Open Access journal publishing debates - the elephant in the room?

Open Access journal publishing debates – the elephant in the room?

For perhaps ten years now, the future of scientific publishing has been hotly debated. The traditional models are often thought to be badly broken, although convergence to a consensus of what a better model should be is not apparently close. But to my mind, much of this debate seems to miss one important point, how to publish data.

Thus, at one extreme is COAlition S, a model which promotes the key principle that “after 1 January 2020 scientific publications on the results from research funded by public grants provided by national and European research councils and funding bodies, must be published in compliant Open Access Journals or on compliant Open Access Platforms.” This includes ten principles, one of which “The ‘hybrid’ model of publishing is not compliant with the above principles” has revealed some strong dissent, as seen at forbetterscience.com/2018/09/11/response-to-plan-s-from-academic-researchers-unethical-too-risky I should explain that hybrid journals are those where the business model includes both institutional closed-access to the journal via a subscription charge paid by the library, coupled with the option for individual authors to purchase an Open Access release of an article so that it sits outside the subscription. The dissenters argue that non-OA and hybrid journals include many traditional ones, which especially in chemistry are regarded as those with the best impact factors and very much as the journals to publish in to maximise both the readership, hence the impact of the research and thus researcher’s career prospects. Thus many (not all) of the American Chemical Society (ACS) and Royal Society of Chemistry (RSC) journals currently fall into this category, as well as commercial publishers of journals such as Nature, Nature Chemistry,Science, Angew. Chemie, etc.

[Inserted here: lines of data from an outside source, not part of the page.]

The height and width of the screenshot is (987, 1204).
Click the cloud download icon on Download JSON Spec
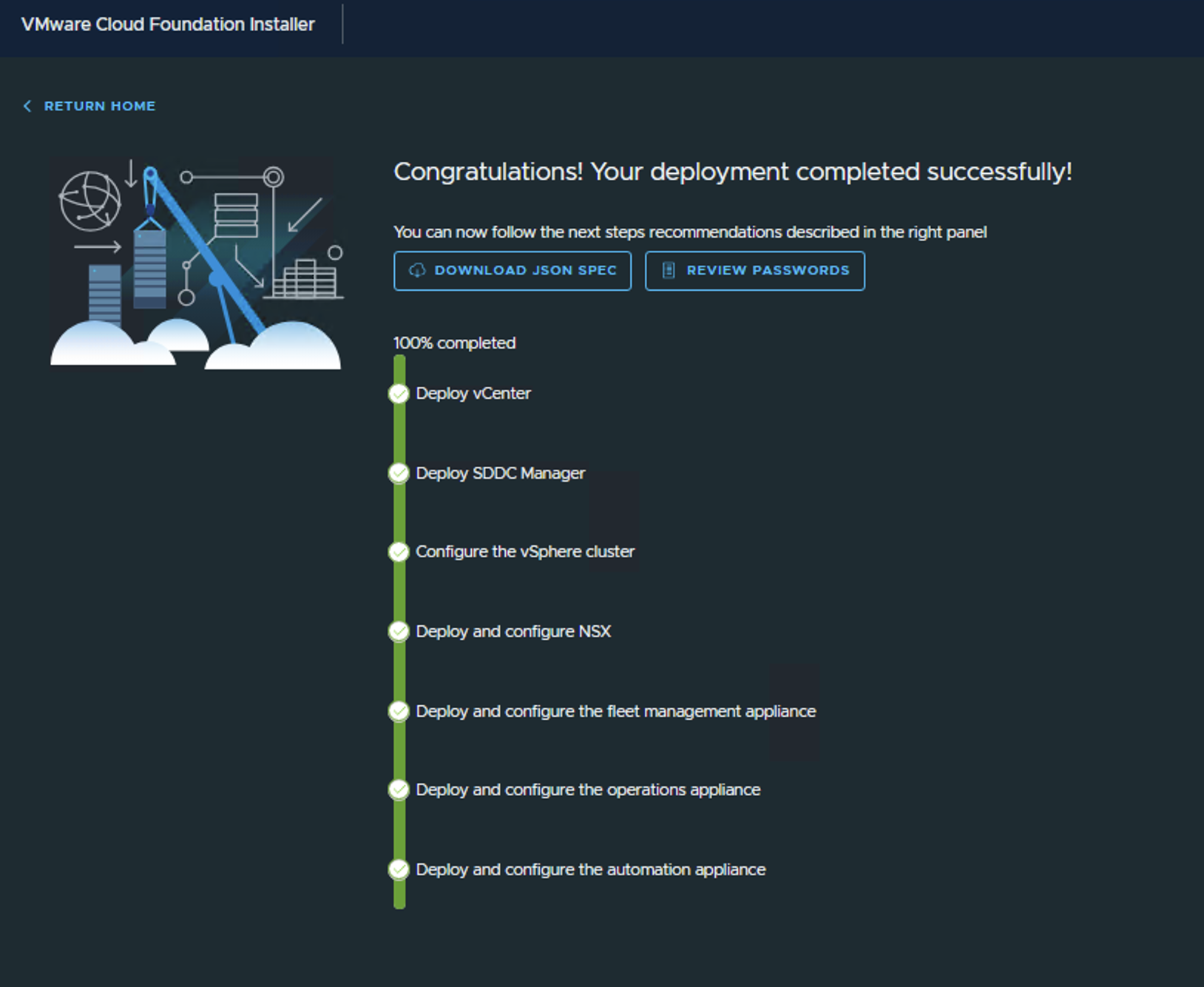(x=418, y=271)
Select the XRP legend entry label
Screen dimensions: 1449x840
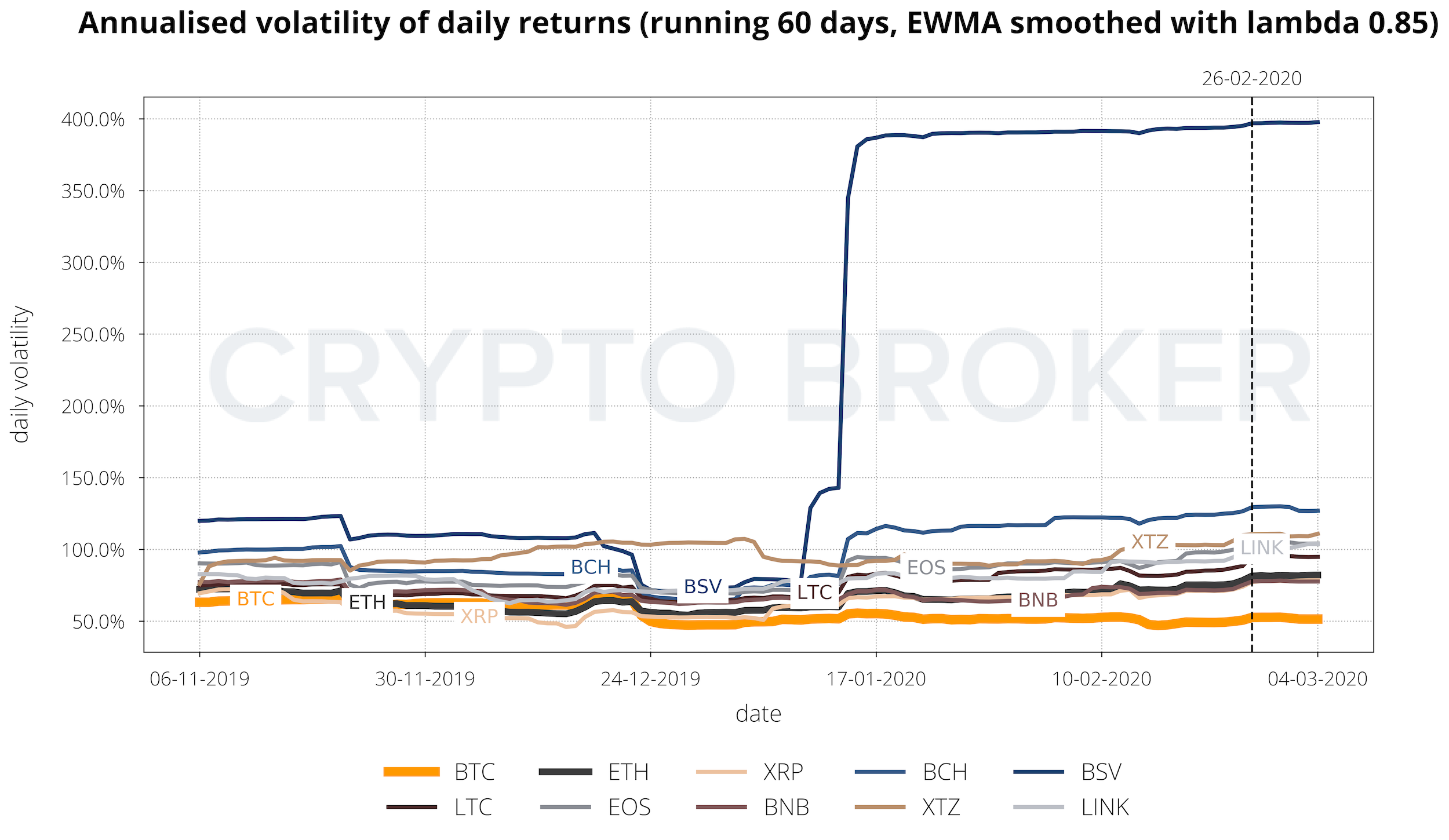pos(783,772)
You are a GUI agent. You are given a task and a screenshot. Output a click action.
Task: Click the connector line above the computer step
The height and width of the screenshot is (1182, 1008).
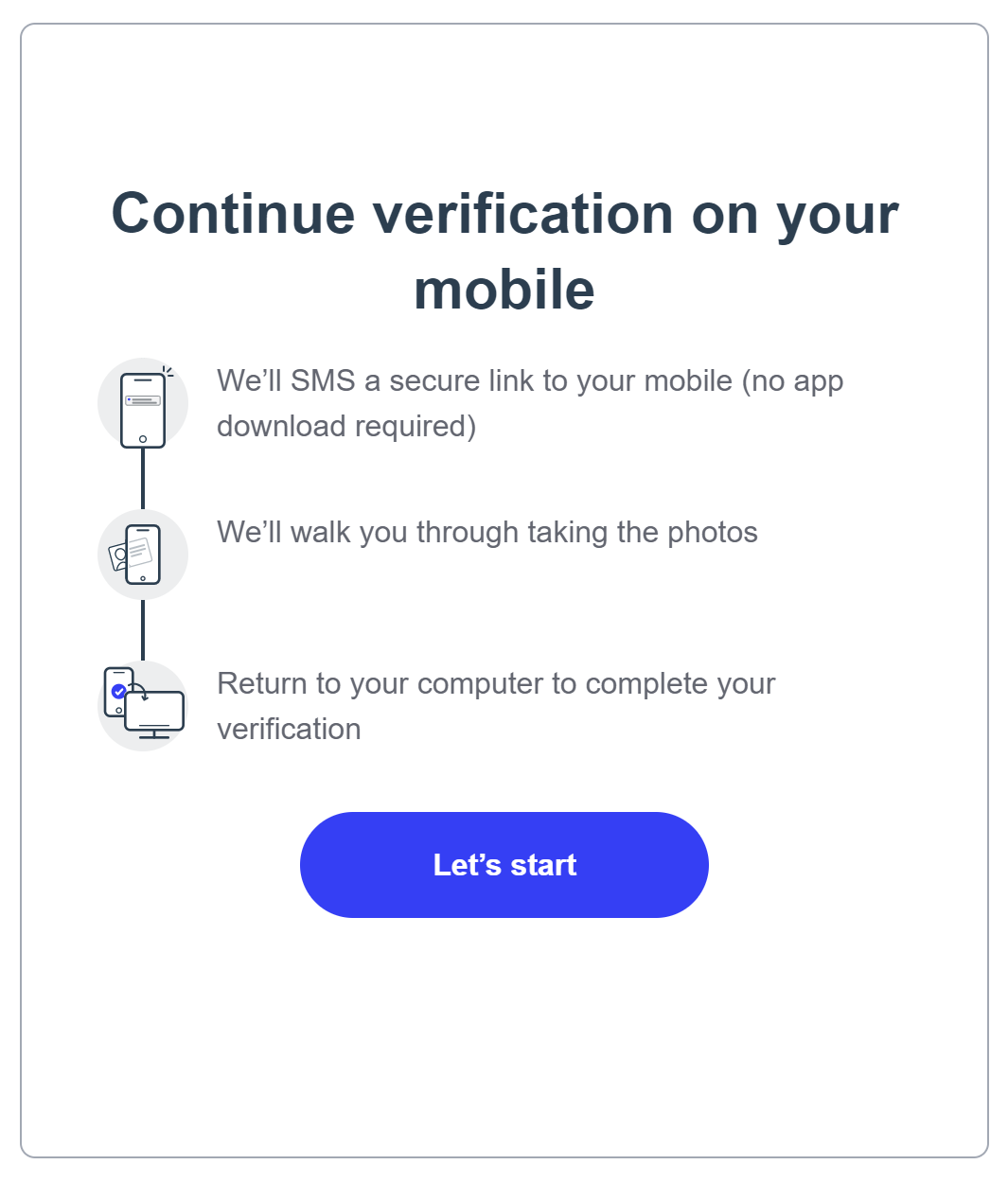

So the debate is whether funded top ranking research in chemistry should in future always appear in non-hybrid OA journals (where the cost of publication is borne by article processing charges, or APCs) or in traditional subscription journals where the costs are borne by those institutions that can afford the subscription charges, but of course also limit the access. A measure of how important and topical the debate is that there is even now a movie devoted to the topic which makes the point of how profitable commercial scientific publishing now is and hence how much resource is being diverted into these profit margins at the expense of funding basic science.

None of these debates however really takes a close look at the nature of the modern research paper. In chemistry at least, the evolution of such articles in the last 20 years (~ corresponding to the online era) has meant that whilst the size of the average article has remained static at around 10 “pages” (in quotes because of course the “page” is one of those legacy concepts related to print), another much newer component known as “Supporting information” or SI^♥ has ballooned to absurd sizes. It can reach 1000 pages[1] and there are rumours of even larger SIs. The content of SI is of course mostly data. The size is often because the data is present in visual form (think spectra). As visual information, it is not easily “inter-operable” or “accessible”. Nor is it “findable” until commercial abstracting agencies chose to index it. Searches of such indexed data are most certainly “closed” (again depending on institutional purchases of access) and not “open access”. You may recognise these attributes as those of FAIR (Findable, accessible, inter-operable and re-usable). So even if an article in chemistry is published in pure OA form, in order to get FAIR access to the data associated with the article, you will probably have to go to a non-OA resource run by a commercial organisation for profit. Thus a 10 page article might itself be OA, but the full potential of its 1000+ page data (an elephant if ever there was one) ends up being very much not OA.

You might argue that the 1000+ pages of data does not require the services of an abstracting agency to be useful. Surely a human can get all the information they want from inspecting a visual spectrum? Here I raise the future prospects of AI (artificial intelligence). The ~1000 page SI I noted above[1] includes e.g NMR spectra for around 70 compounds (I tried to count them all visually, but could not be certain I found them all). A machine, trained to identify spectra from associated metadata (a feature of FAIR), could extract vastly more information than a human could from FAIR raw data^‡ (a spectrum is already processed data, with implied information/data loss) in a given time. And for many articles, not just one. Thus FAIR data is very much targeted not only at humans but at the AI-trained machines of the future.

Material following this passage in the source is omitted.